§ **Element lookup entries**:

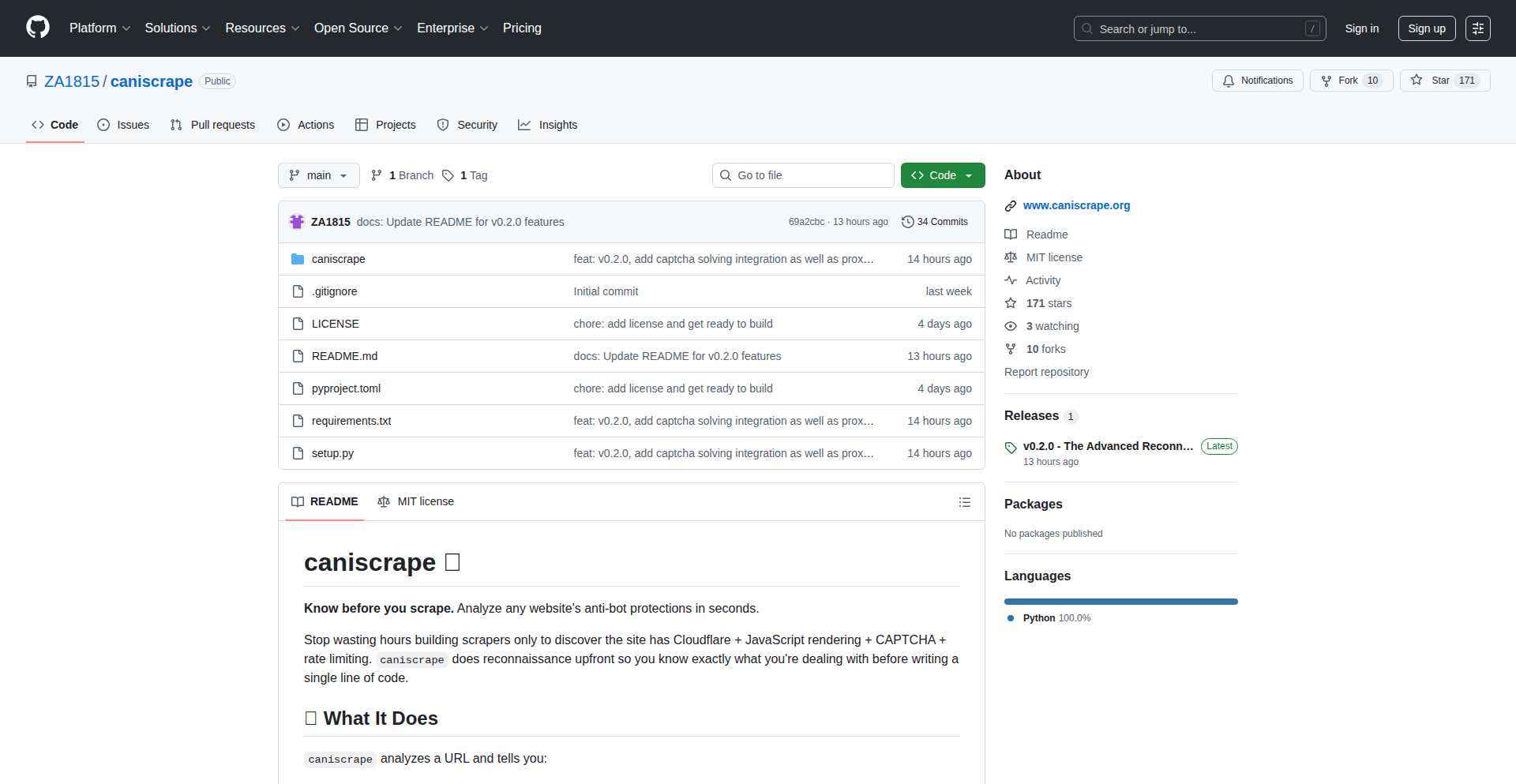Click the GitHub logo icon

tap(38, 28)
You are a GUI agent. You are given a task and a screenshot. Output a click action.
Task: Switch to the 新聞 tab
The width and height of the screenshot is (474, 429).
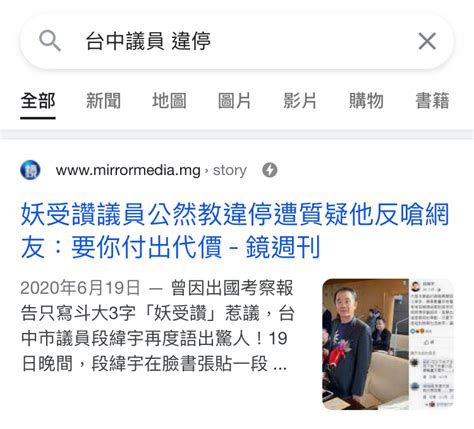pyautogui.click(x=103, y=101)

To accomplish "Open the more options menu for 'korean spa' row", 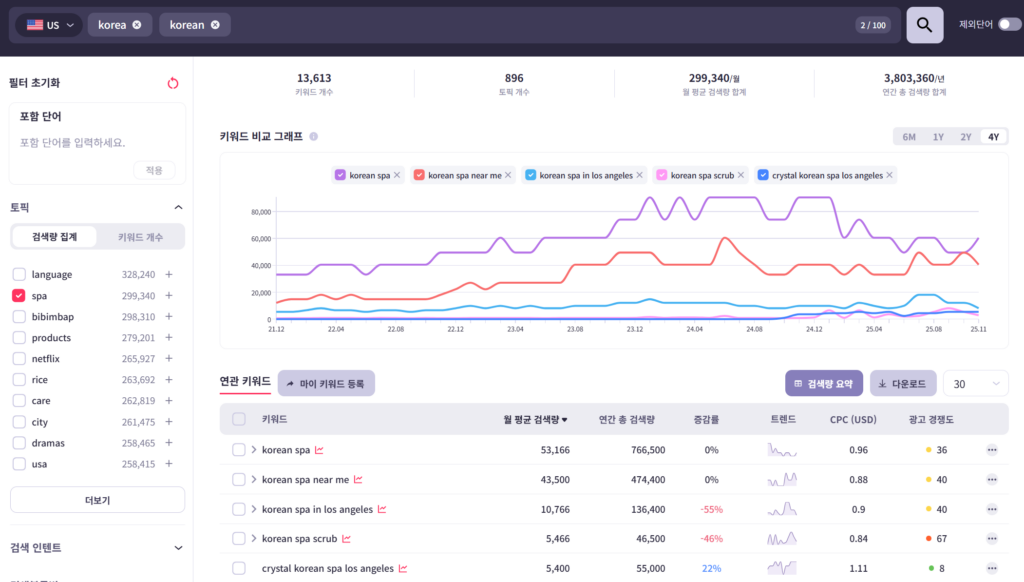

§ **Given request**: Copy all the entries above word for word, leaving out the pictures.

§ **Exercise solution**:
Click the GitHub logo icon

tap(38, 28)
You are a GUI agent. You are given a task and a screenshot. Output a click action.
Task: Switch to the 新聞 tab
The width and height of the screenshot is (474, 429).
pyautogui.click(x=103, y=101)

To accomplish "Open the more options menu for 'korean spa' row", 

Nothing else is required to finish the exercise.